Starting with the line that contains "Task: Click the Stuttgart club crest", repeat exactly every line through the last one in the records below, and leave out the pictures.

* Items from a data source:
######
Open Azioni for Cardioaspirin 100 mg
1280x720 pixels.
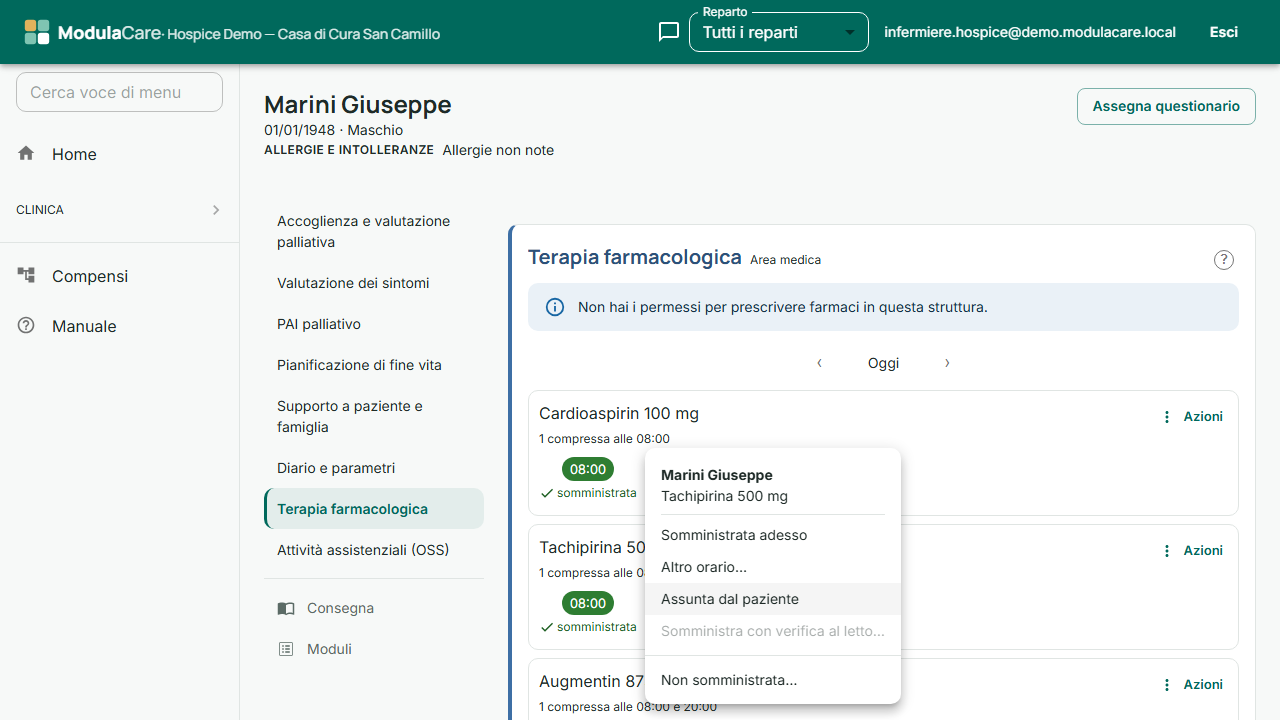[1193, 417]
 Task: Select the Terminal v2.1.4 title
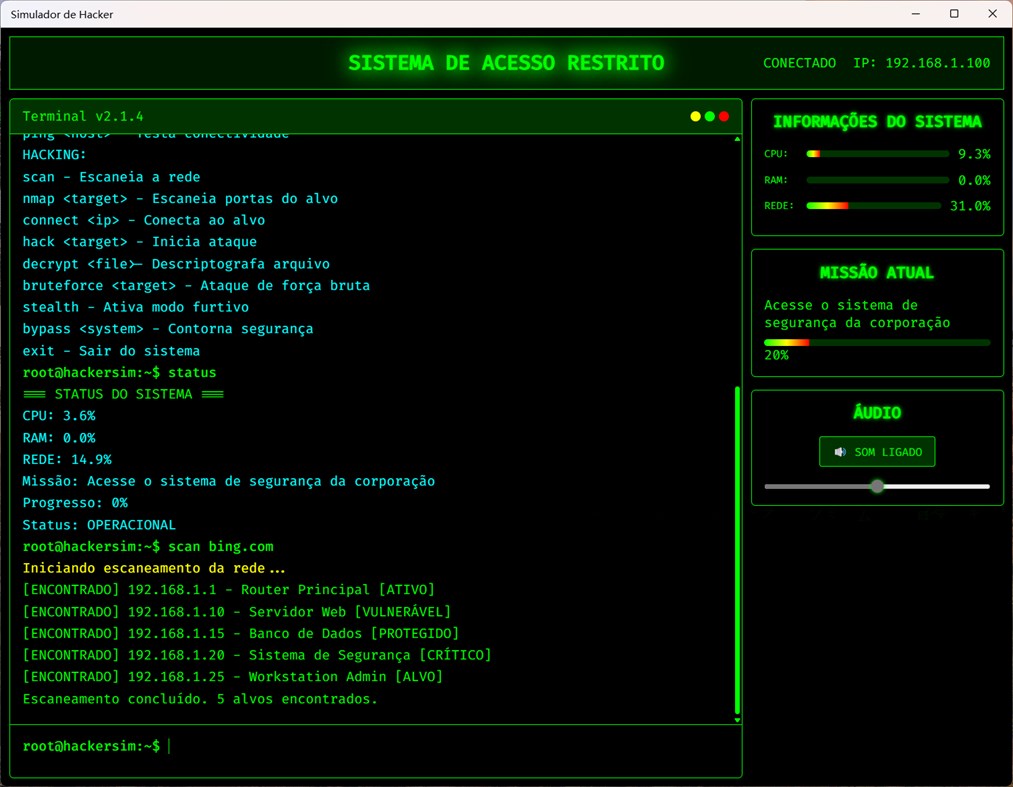point(82,116)
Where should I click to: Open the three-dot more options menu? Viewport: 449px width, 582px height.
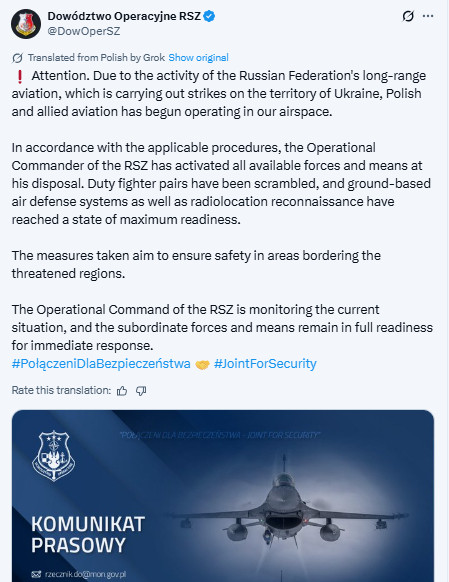(x=428, y=16)
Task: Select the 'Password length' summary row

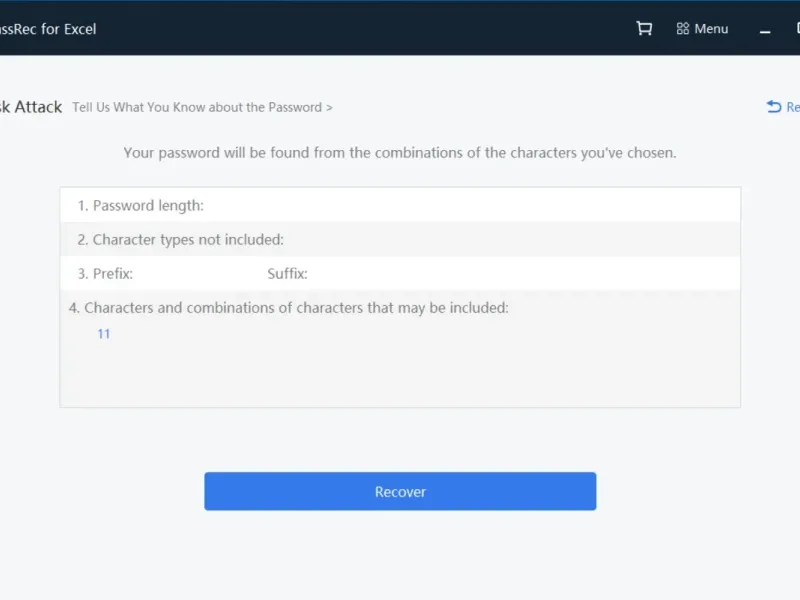Action: 148,205
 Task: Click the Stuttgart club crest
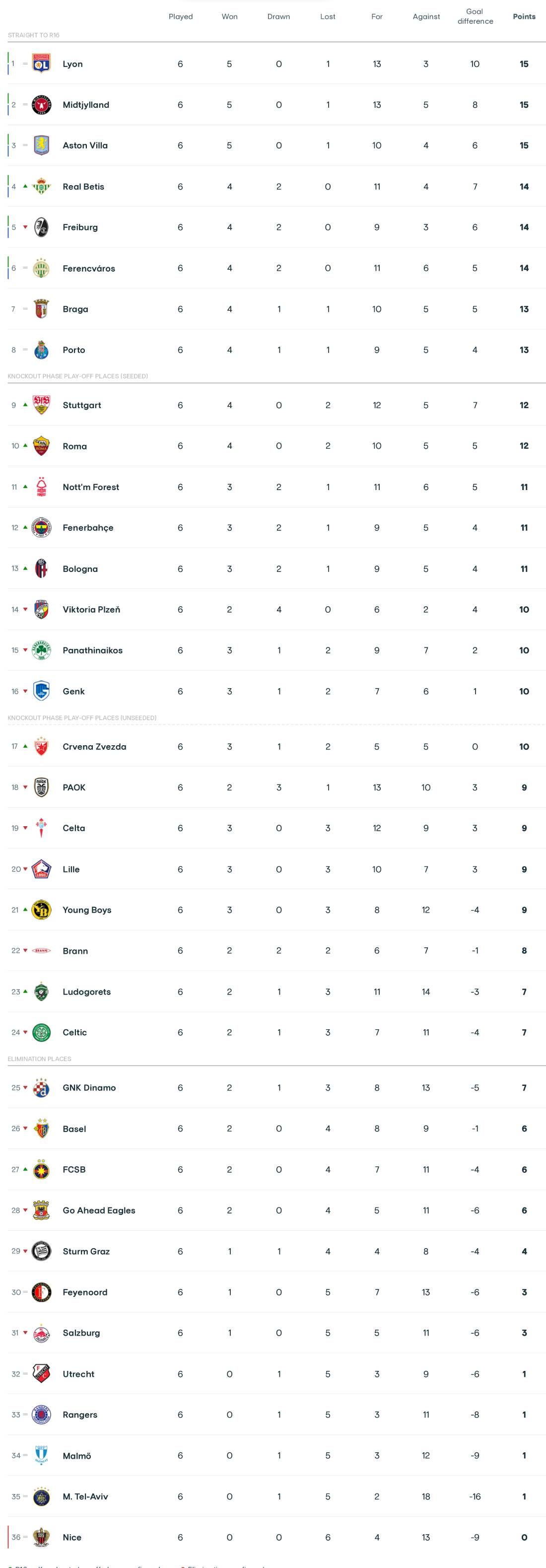[x=41, y=405]
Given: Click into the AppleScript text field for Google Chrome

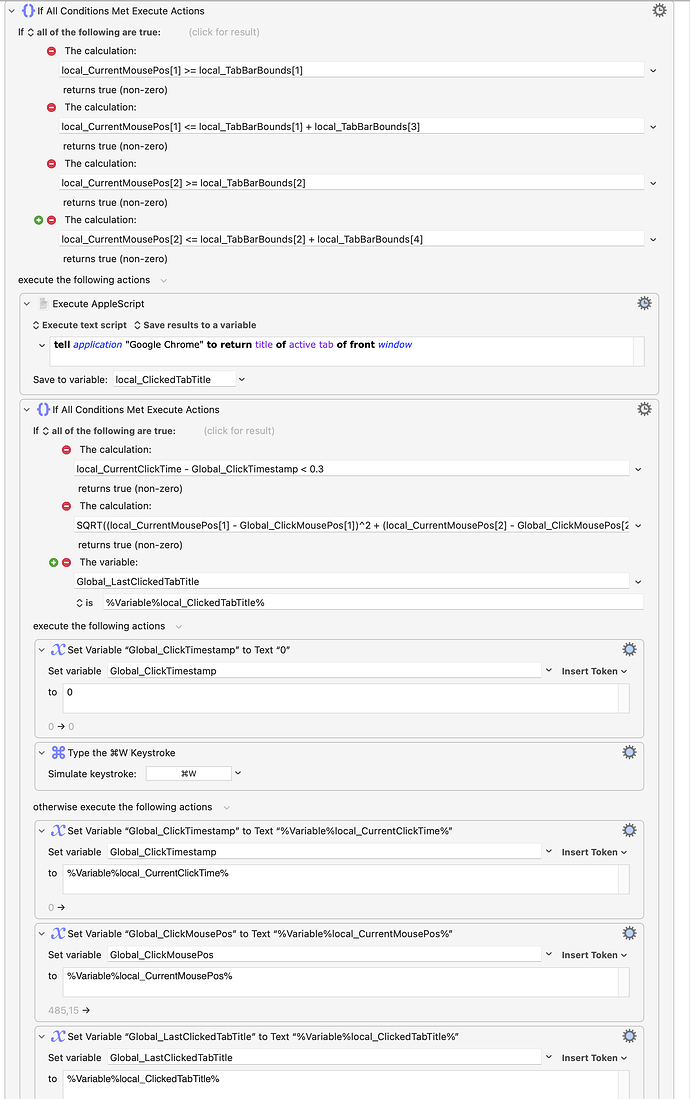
######
* RESULT OF THIS TASK:
 Task: Click the Stuttgart club crest
[x=41, y=405]
Given: Click into the AppleScript text field for Google Chrome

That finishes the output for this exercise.